Em maio, o influenciador Dario Centurione, do Almanaque SOS, relatou um caso notório em que golpistas clonaram sua voz usando IA para enganar seu próprio pai, solicitando dinheiro emprestado.

Ataques massivos à cadeia de suprimentos

O relatório da Apura também destaca outros eventos ocorridos no mundo cibernético, e que, no fim das contas, acabam se relacionando pela forma como os criminosos estão se tornando cada vez mais ousados e criativos.

O grupo de cibercriminosos chamado Clop realizou ataques massivos à cadeia de suprimentos, explorando vulnerabilidades de ferramentas como GoAnywhere e MOVEit, softwares usados na transferência de arquivos, gerando a invasão de centenas de empresas a partir destas vulnerabilidades.

No caso da vulnerabilidade na ferramenta MOVEit Transfer, os criminosos agiram antes mesmo da correção ser divulgada, no início de junho, aproveitando um feriado nos EUA para lançar sua onda de ataques.

Eles usaram um exploit de dia zero para instalar ransomware nos sistemas das vítimas, exigindo resgates em criptomoedas. Esses ataques afetaram centenas de vítimas, empresas de saúde, governos e empresas privadas, causando milhões de dólares em danos e interrupções. 

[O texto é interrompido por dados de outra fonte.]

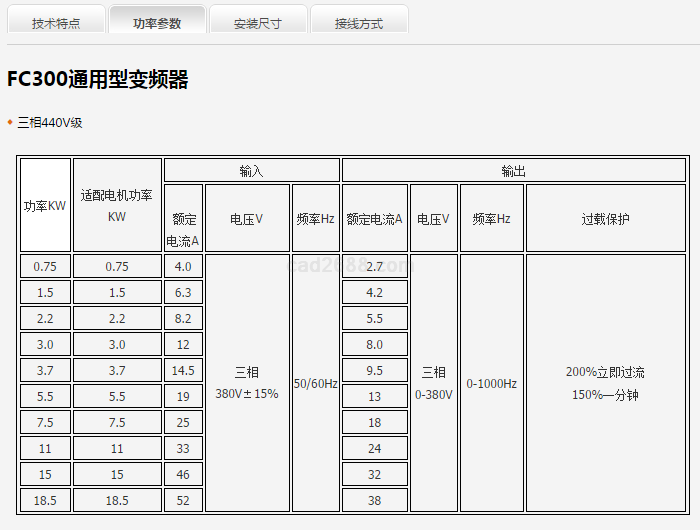Click the 50/60Hz input frequency cell
Screen dimensions: 700x530
(x=315, y=383)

Esses incidentes destacam a tendência crescente de cibercriminosos explorarem vulnerabilidades de dia zero em várias ferramentas e bibliotecas de terceiros para invadir organizações em todo o mundo.

Quishing

O uso frequente de QR Codes para diversas finalidades, como acesso a cardápios e pagamentos, tem se tornado comum, inclusive no sistema de pagamento brasileiro Pix. No entanto, essa inovação também tem sido explorada por criminosos, dando origem ao chamado “Quishing”, uma forma de phishing.

Nessa modalidade, mensagens aparentemente legítimas com QR Codes maliciosos são enviadas para enganar as vítimas a realizar pagamentos em contas controladas pelos fraudadores.

Além disso, os QR Codes podem ser usados para redirecionar para sites falsos e induzir as pessoas a compartilhar informações pessoais ou financeiras, ou até mesmo baixar malwares. Portanto, é importante estar atento a essas ameaças e tomar precauções ao lidar com QR Codes.

Pix e Trojans Bancários

O PIX, aclamado meio de pagamento instantâneo que conquistou a preferência dos brasileiros, se tornou alvo de um perigo silencioso: os Trojans Bancários. Desde o final de 2022, essas ameaças virtuais têm se intensificado, especialmente no primeiro semestre deste ano, colocando em risco os clientes de instituições financeiras do país. 

Nesse cenário alarmante, já foram identificadas seis famílias de malwares bancários brasileiros que têm como alvo os usuários do PIX em dispositivos Android: PixStealer, MalRhino, BrazKing, PixPirate, BrasDex, GoatRAT e PixBankBot.

Esses códigos maliciosos operam por meio de táticas como acesso remoto (RAT) ou sistemas de transferência automatizada (ATS), explorando vulnerabilidades nos recursos de acessibilidade de smartphones Android.

Ao se infiltrar nos aplicativos bancários, esses malwares têm a capacidade de manipular transações PIX, desviando fundos para contas controladas pelos cibercriminosos. 

A infecção ocorre muitas vezes por meio de engenharia social, na qual as vítimas são persuadidas pelos cibercriminosos a instalarem aplicativos maliciosos em seus dispositivos, com o vírus específico para fraudar transações PIX. Com essa nova abordagem traiçoeira, a proteção digital se torna mais vital do que nunca, exigindo conscientização e medidas preventivas por parte dos usuários para evitar serem vítimas dessas ações criminosas”, ressalta o expert da Apura.